Combining our intelligence with what you’re seeing puts you in a better security posture before an incident occurs. And when we share indicators with you and then you share what you find with us, we can do more work with that information and provide the results back to you again. We can create a virtuous cycle that makes us all stronger.
What Businesses Can Do
So I’ve talked a bit about the threat and your role in helping us combat it. I’ve also got a couple of suggestions for how you can protect your own companies.
First, it's vital to defend in depth. Think about it less as defending your network’s perimeter, and more as knowing what lies within and what’s most important to protect.
The days of hoping you can rely on building a high wall to keep intruders out are over. We do need high walls, but also to be constantly looking inward to scan for anyone who made it over or under them. Fortunately, companies have never had so many resources at their disposal, like mitigation and cybersecurity firms, to help do that.
Second, I know many of you have already developed partnerships with your local FBI field office. I want to ask that you continue building those relationships with the Bureau, and do so before a crisis strikes. Don’t wait.
One way you can do that is by partnering with our New York Field Office. You can also join the national institutions we’ve built up to make sharing more automatic
For example, we’re now co-located with U.S. and international partners in industry, academia, and the financial sector as part of the National Cyber-Forensics and Training Alliance, both here in New York and in Pittsburgh.
When you already know your FBI partners before the storm hits, you go in already understanding how we can help. How especially when we can start investigating right away, we can help stop the bleeding and enable faster remediation with our knowledge of actors’ techniques, their malware, and what they’ve done to other victims in the past.
It also ensures you understand how we actually operate, and sometimes just as important, how we don’t.
For example, we might not be able to tell you how we learned what we know, but we can usually get you what you need for action, and we’ll show the same sensitivity and circumspection with information you give us.
We’re not going to be descending on you in cyber raid jackets. We’ve even had companies out West ask us to show up in hoodies to blend in– and that’s just fine.
We’re not looking to vacuum up mass quantities of your information, and we’re not asking you for information so we can turn around and share it with regulators looking into the adequacy of your cybersecurity after a breach.
Our investigators are laser-focused on the bad guys. We’re looking for technical evidence so we can find those responsible, and work with our partners to disrupt their activity. Indeed, we’re often coming back to the private sector for help with those disruptions, too.

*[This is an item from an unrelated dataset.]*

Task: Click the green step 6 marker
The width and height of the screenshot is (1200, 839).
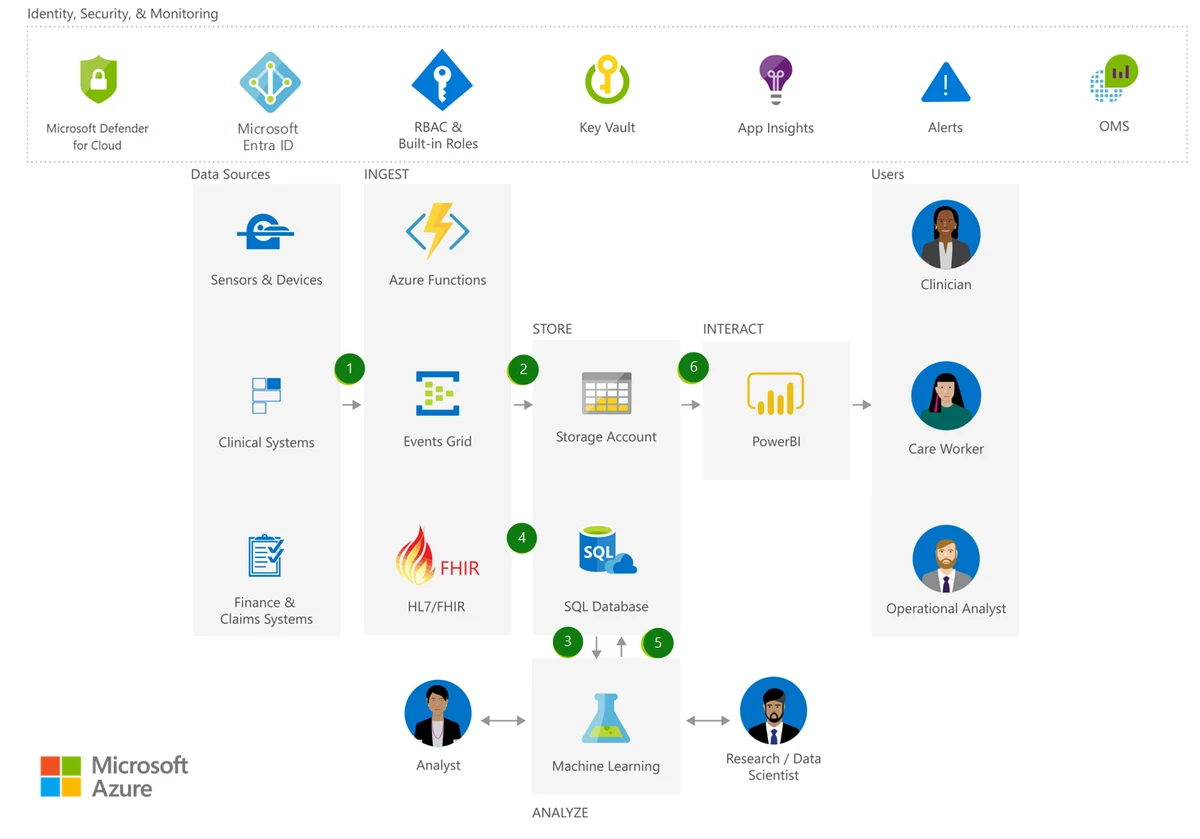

Like the Microsoft Exchange operation we led, combining our authorities and our relationships with Microsoft and other industry partners to slam shut back doors that Chinese-government hackers had propped open to the networks of hundreds of companies across America.
But we can only hit back against attacks we know about.
Conclusion
With more than 113 years in the business, the FBI’s earned its reputation as the world’s premier investigative agency. But even we can’t tackle this threat alone. We’re up against some daunting threats posed by nation-states, cybercriminals, and toxic combinations of the two. And we can only prevail with the help of our partners throughout the private sector—you.
Thanks for joining me today.
I look forward to continuing this discussion with Barbara and with all of you.